TCPA / Palladium FAQ

Roland Postle mail at blazde.co.uk
Thu, 11 Jul 2002 17:02:24 +0100


> I'm still not seeing how any of the TCPA stuff prevents copy once use
> everywhere.  A TCPA machine has to support existing formats, MPEG4,
> MP3 etc so all that is required is one person to first re-digitize
> from analog output or capture digital stream somewhere on the chain to
> the monitor or inside the TCPA monitor and re-encode in MPEG4, and
> you're away.
>
> So then we have this Document Revocation List (DRL) idea where they're
> going to send around a digest of forbidden documents.  As the poster
> below noted this is trivial to break -- his break works just fine,
> just flip a few bits and the DRL digest won't work anymore.  The
> watermark if any was in the original in addition to the TCPA
> encryption will be long gone due to the re-encoding.  All it takes is
> a little patch to Kazza / Limewire or whatever is being used by then
> to stir re-encoded documents to make the DRL fail to work.

Theorectically...

Your hardware might refuse to re-encode the stream (unless you can prove /
get some license etc... that your stream isn't copyrighted). If you can
re-encode, it will almost certainly be stamped with your hardware's unique
IDs so they know who to arrest when it gets out into the wild.

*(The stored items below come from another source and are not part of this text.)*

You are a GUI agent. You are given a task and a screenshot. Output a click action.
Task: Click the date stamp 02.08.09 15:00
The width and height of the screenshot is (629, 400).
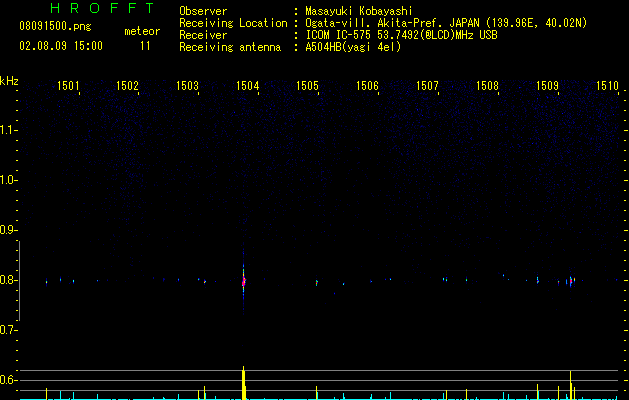pyautogui.click(x=61, y=46)
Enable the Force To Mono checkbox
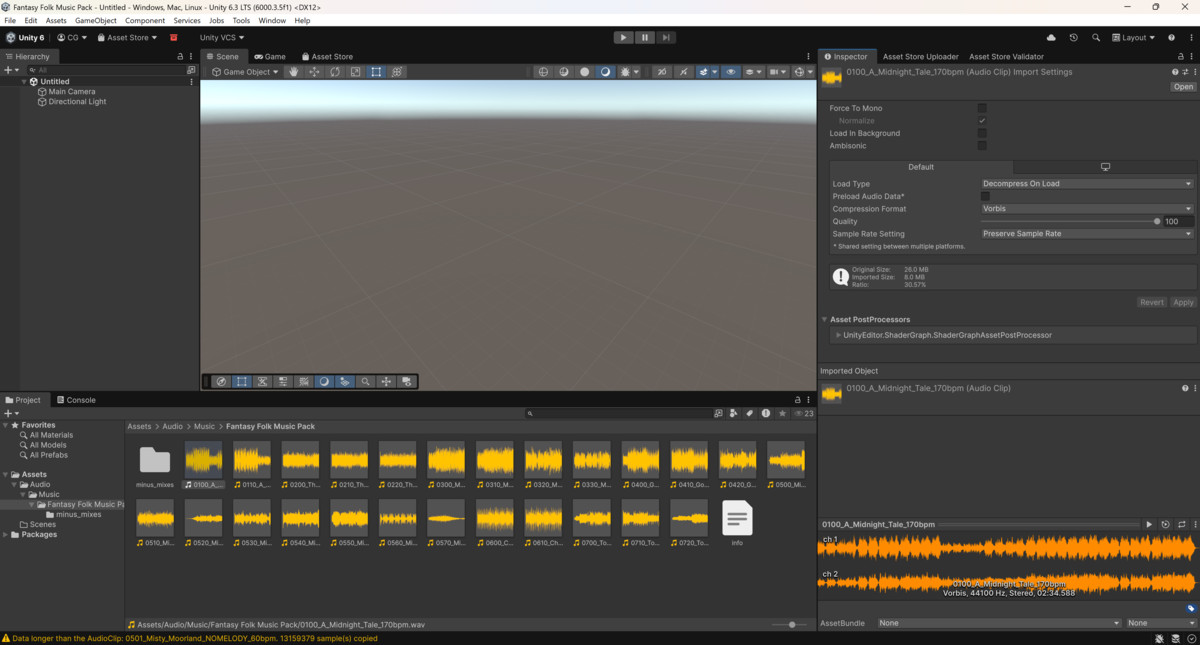Viewport: 1200px width, 645px height. click(982, 108)
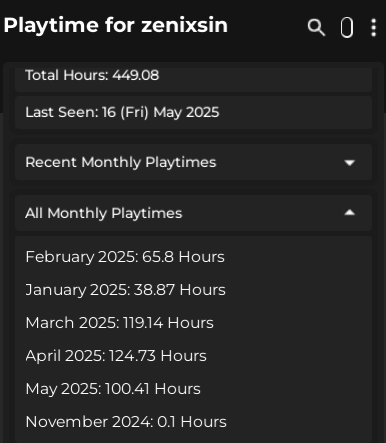Click the 119.14 hours value for March
This screenshot has height=443, width=386.
pos(143,323)
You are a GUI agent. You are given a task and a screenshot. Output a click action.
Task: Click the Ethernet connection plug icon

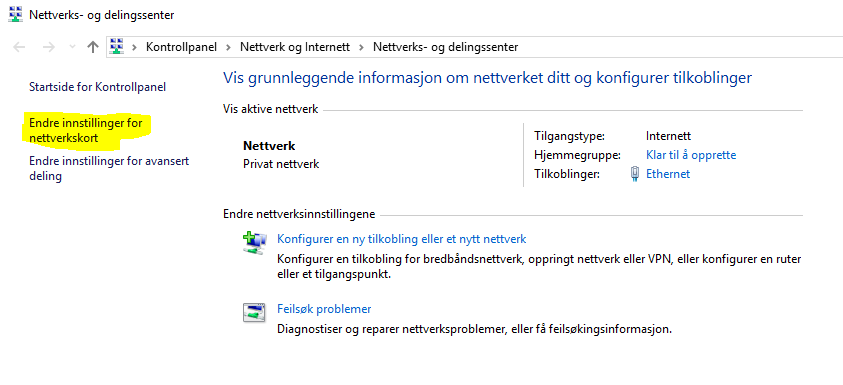click(x=635, y=174)

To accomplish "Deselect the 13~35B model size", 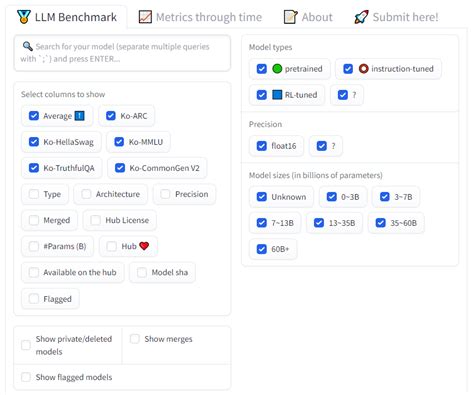I will click(319, 223).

You most likely won't be able to patch Kazza / Limewire, assuming you can
run them at all.

A large revocation list doesn't need to be circulated, rather they can now
insist you have a net connection, so a signature of the suspect stream can
be sent to a remote server which will compare it against a list which could
potentially be trillions of megabytes big.

Although it's a very difficult problem, it's not impossible to develop
better watermarks that will survive the analog gap and/or recognition of the
media regardless of it's format or any filters applied to it. If most humans
can recognise famous copyrighted pieces of music, it surely won't be that
long before a computer can also do it with ease.

How it all works in practise is anyone's guess. Mine is that it won't, not
till TCPA generation 3 or 4 at least. It seems to me more like a long term
plan that'll incorporate not-yet-developed technology, rather than something
they expect will solve all piracy problems tomorrow.